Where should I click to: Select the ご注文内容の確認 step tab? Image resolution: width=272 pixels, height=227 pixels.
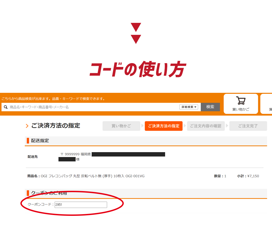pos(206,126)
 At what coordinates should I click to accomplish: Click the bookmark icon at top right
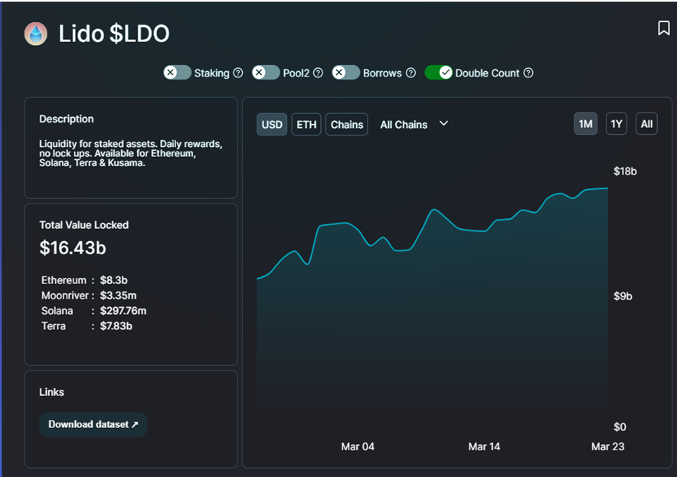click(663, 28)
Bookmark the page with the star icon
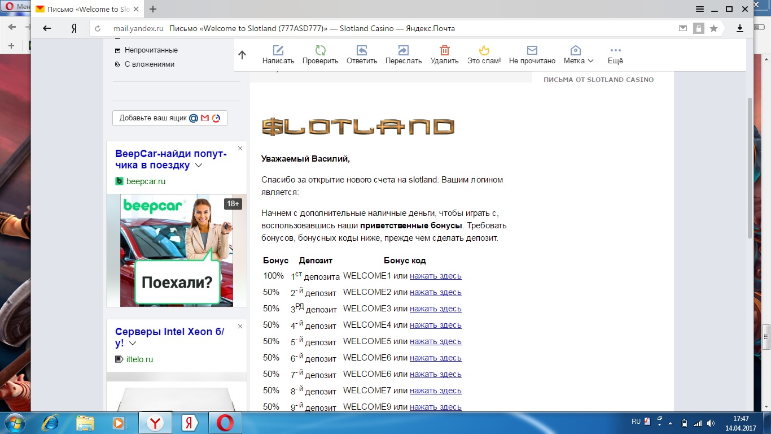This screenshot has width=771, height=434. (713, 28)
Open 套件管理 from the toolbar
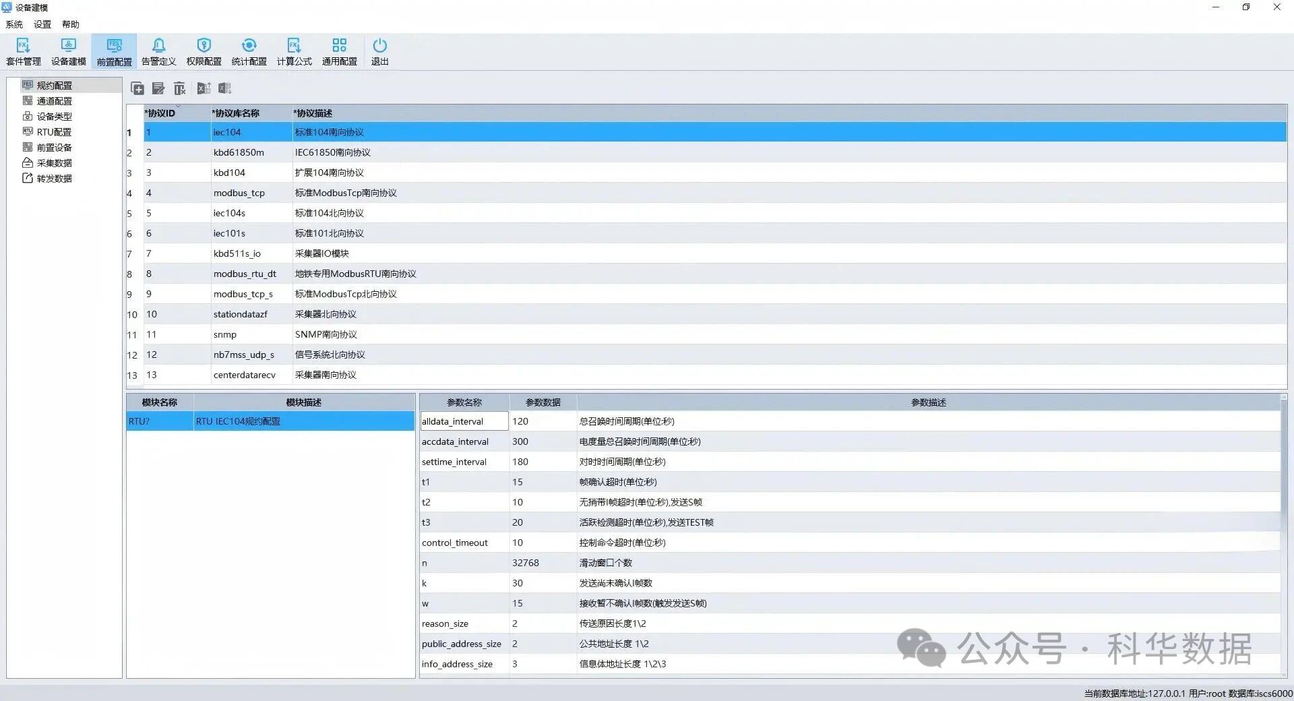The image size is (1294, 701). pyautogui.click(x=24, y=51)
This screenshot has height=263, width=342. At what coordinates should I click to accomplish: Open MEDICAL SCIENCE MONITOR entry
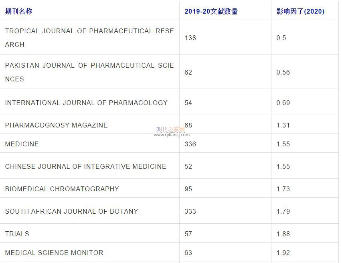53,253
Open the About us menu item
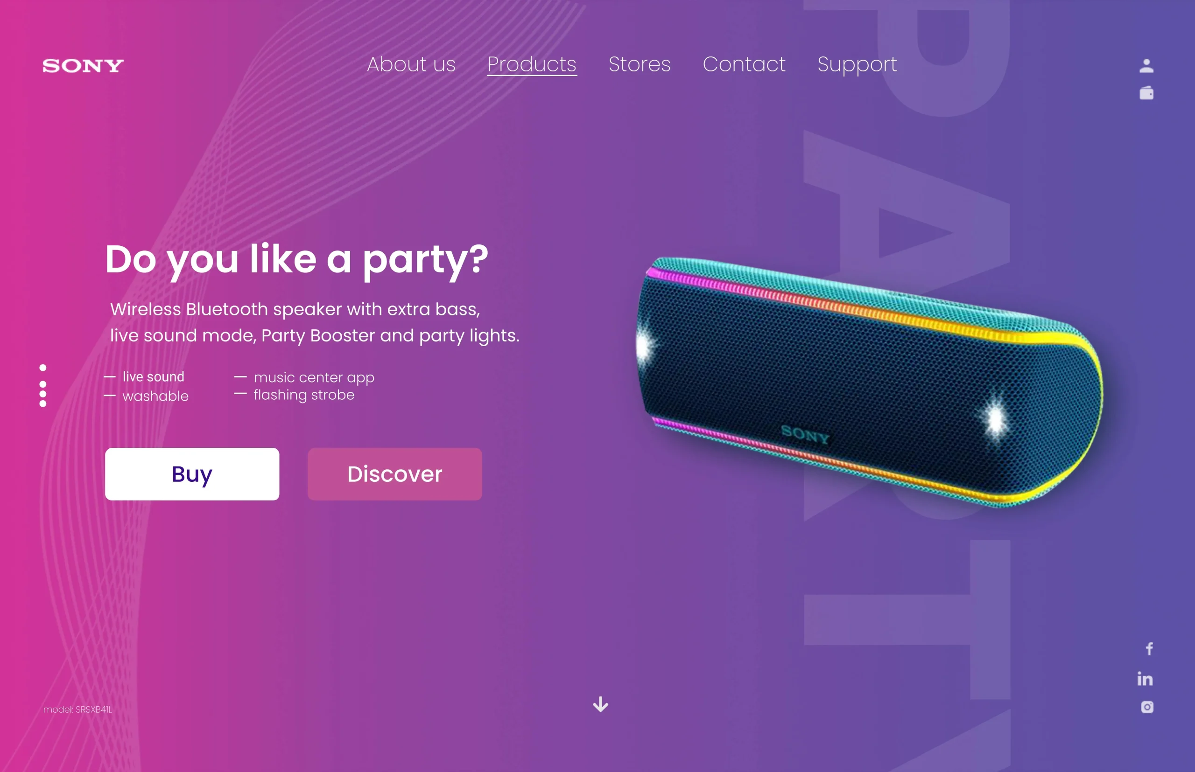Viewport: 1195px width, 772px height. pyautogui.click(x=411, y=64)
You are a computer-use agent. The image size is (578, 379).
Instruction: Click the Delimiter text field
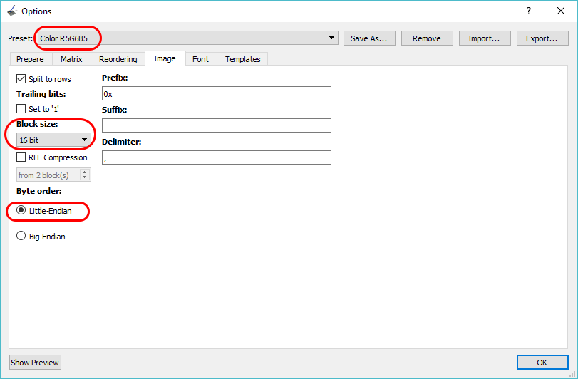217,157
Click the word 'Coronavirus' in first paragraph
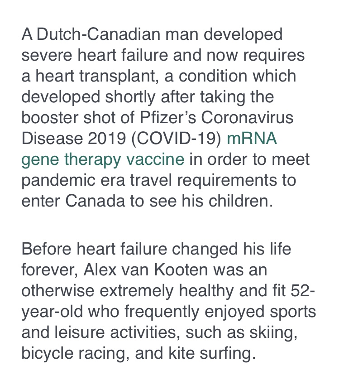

★ ★ ★ ★

> _What needs to be done_: Leave out the pictures, and write out all the remaining data above exactly.

> _Problem solution_:
Where should I click to: Select the ご注文内容の確認 step tab? Image resolution: width=272 pixels, height=227 pixels.
pos(206,126)
 At what coordinates should I click to accomplish: Click the bookmark icon at top right
click(663, 28)
Bookmark the page with the star icon
This screenshot has width=771, height=434. (713, 28)
Open 套件管理 from the toolbar
The image size is (1294, 701). pyautogui.click(x=24, y=51)
This screenshot has height=263, width=342. At what coordinates should I click to accomplish: Open MEDICAL SCIENCE MONITOR entry
53,253
Open the About us menu item
Viewport: 1195px width, 772px height. pyautogui.click(x=411, y=64)
You are a computer-use agent. The image size is (578, 379).
Instruction: Click the Delimiter text field
217,157
Click the word 'Coronavirus' in first paragraph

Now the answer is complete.